───── 本文
誰もが胸を張り生きる街に

国立市議 最年少で当選
矢部あらたさん(25)

 4月の統一地方選挙で、日本共産党から立候補した多くの新人が当選しました。国立市議選で最年少当選を果たした矢部新(あらた)さん(25)も、その一人です。市議選で全盲の父親が点字に訳した矢部さんの政策リーフレットを活用したことでも、注目されました。(長沢宏幸)

 学園都市として知られる国立市は、東京で面積が2番目に小さい市で、約7万6000人が暮らしています。市議会の定数は21人。4月の市議選には10人はみ出しの31人が立候補する大激戦でした。3人を擁立し、現有議席の確保を目指した日本共産党は、2人の当選にとどまりました。
 矢部さんは906票を獲得し、勇退する高原幸雄さん(11期)からバトンを受け継ぐことができました。「44年間高原さんが守ってきた議席を引き継ぐことができて、ほっとしています。でも高原さんの前回票より100票ぐらい減らしています。若手の強みを生かしきることができなかったかもしれない」と、反省しきりです。
 矢部さんは若者対策や高齢者福祉、街づくり政策を訴えました。その胸中にはいつも「差別をなくして、みんなが楽しく暮らしていける社会にしたい」という強い思いがありました。それには訳があります。
 全盲の父や重い障害で幼くして亡くなった弟との暮らし、そして中学生当時から関わった在日朝鮮人への反ヘイト活動。その後、経済的事情や家庭の問題で居場所を失った若い人たちの居場所づくりとして、シェアハウスの運営に携わりました。
 「お金もうけや生産性という物差しで生き方をはかり、『活躍』とか『才能の発揮』を人に求めるのは、強者の論理ではないか。だれもが人として認められ、笑って暮らせる社会の方が、ずっと生きやすい社会ではないのか」
──────────
───── 元データ
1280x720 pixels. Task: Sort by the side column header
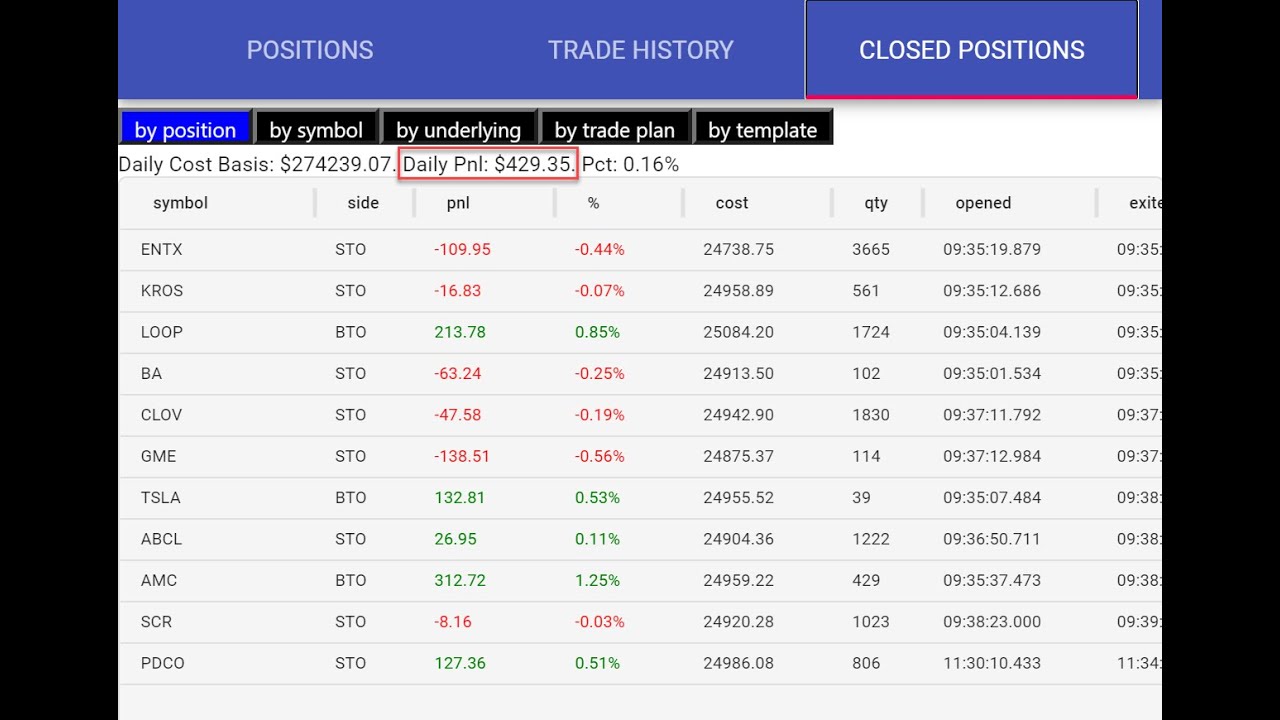click(x=363, y=203)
──────────
課題 1
本文によれば、国立市議会の定数は何人ですか。
課題 2
次の(a)〜(c)がそれぞれ本文の内容と一致するかを判定し、判断の根拠となる本文の語句をそのまま引用してください。
(a) 矢部さんは市議選で906票を獲得した。
(b) 日本共産党は擁立した3人全員が当選した。
(c) 国立市は東京で面積が最も小さい市である。

記述回答 1
国立市議会の定数は21人です。

記述回答 2
(a) はい。「矢部さんは906票を獲得し」とあります。
(b) いいえ。「2人の当選にとどまりました」とあります。
(c) いいえ。「東京で面積が2番目に小さい市」とあります。